And so I think that if there were people stationed, say, every thirty feet along Mount Everest yelling to the climbers -- "ARE YOU ENJOYING YOURSELF!? IF NOT, YOU SHOULD BE! ONE DAY YOU'LL BE SORRY YOU DIDN'T!" TRUST US!! IT'LL BE OVER TOO SOON! CARPE DIEM!" -- those well-meaning, nostalgic cheerleaders might be physically thrown from the mountain.

Now. I'm not suggesting that the sweet old ladies who tell me to ENJOY MYSELF be thrown from a mountain. These are wonderful ladies. Monkees, probably. But last week, a woman approached me in the Target line and said the following: "Sugar, I hope you are enjoying this. I loved every single second of parenting my two girls. Every single moment. These days go by so fast."

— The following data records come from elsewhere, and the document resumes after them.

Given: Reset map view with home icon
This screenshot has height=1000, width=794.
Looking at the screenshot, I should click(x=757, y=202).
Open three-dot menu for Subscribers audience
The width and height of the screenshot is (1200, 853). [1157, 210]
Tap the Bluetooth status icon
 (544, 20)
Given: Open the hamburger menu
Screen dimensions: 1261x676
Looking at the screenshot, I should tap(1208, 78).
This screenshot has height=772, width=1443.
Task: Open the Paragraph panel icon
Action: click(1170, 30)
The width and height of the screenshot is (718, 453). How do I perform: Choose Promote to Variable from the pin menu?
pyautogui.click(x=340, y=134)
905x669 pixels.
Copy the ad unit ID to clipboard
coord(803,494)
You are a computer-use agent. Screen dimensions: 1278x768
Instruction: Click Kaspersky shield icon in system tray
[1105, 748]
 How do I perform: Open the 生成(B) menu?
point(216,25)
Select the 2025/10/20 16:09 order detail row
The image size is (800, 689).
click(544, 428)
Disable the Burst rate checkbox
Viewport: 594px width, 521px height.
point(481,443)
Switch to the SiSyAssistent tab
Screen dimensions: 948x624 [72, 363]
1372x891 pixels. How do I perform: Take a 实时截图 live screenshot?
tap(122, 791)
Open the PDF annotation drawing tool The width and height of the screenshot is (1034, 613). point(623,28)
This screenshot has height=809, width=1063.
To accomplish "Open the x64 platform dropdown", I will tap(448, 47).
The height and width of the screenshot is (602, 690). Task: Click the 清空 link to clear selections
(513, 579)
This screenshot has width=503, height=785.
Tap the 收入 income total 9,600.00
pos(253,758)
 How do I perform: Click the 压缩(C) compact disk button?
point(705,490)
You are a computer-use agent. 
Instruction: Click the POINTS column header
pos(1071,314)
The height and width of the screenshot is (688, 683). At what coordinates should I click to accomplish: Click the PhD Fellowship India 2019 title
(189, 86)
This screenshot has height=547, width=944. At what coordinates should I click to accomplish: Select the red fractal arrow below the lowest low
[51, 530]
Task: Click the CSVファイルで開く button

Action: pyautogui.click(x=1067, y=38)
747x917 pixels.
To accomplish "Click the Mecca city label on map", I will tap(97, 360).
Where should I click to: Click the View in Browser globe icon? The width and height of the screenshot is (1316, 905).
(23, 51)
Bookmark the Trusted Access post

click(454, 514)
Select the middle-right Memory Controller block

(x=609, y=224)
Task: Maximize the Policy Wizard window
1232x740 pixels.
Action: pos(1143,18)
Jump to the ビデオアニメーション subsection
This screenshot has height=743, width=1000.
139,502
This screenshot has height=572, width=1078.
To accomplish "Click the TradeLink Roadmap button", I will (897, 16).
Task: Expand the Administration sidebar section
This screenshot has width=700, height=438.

At that particular moment, Amma had arranged one of the new bras I was buying on top of her sweater and was sucking a lollipop that she must have found on the ground. She also had three shop-lifted clip-on neon feathers stuck in her hair. She looked exactly like a contestant from Toddlers and Tiaras. I couldn't find Chase anywhere, and Tish was grabbing the pen on the credit card swiper thing WHILE the woman in front of me was trying to use it. And so I just looked at the woman, smiled and said, "Thank you. Yes. Me too. I am enjoying every single moment. Especially this one. Yes. Thank you."

That's not exactly what I wanted to say, though.

There was a famous writer who, when asked if he loved writing, replied, "No. but I love having written." What I wanted to say to this sweet woman was, "Are you sure? Are you sure you don't mean you love having parented?"

I love having written. And I love having parented. My favorite part of each day is when the kids are put to sleep (to bed) and Craig and I sink into the couch to watch some quality TV, like Celebrity Wife Swap, and congratulate each other on a job well done. Or a job done, at least.

Every time I write a post like this, I get emails suggesting that I'm being negative. I have received this particular message four or five times -- G, if you can't handle the three you have, why do you want a fourth?

That one always stings, and I don't think it's quite fair. Parenting is hard. Just like lots of important jobs are hard. Why is it that the second a mother admits that it's hard, people feel the need to suggest that maybe she's not doing it right? Or that she certainly shouldn't add more to her load. Maybe the fact that it's so hard means she IS doing it right...in her own way...and she happens to be honest.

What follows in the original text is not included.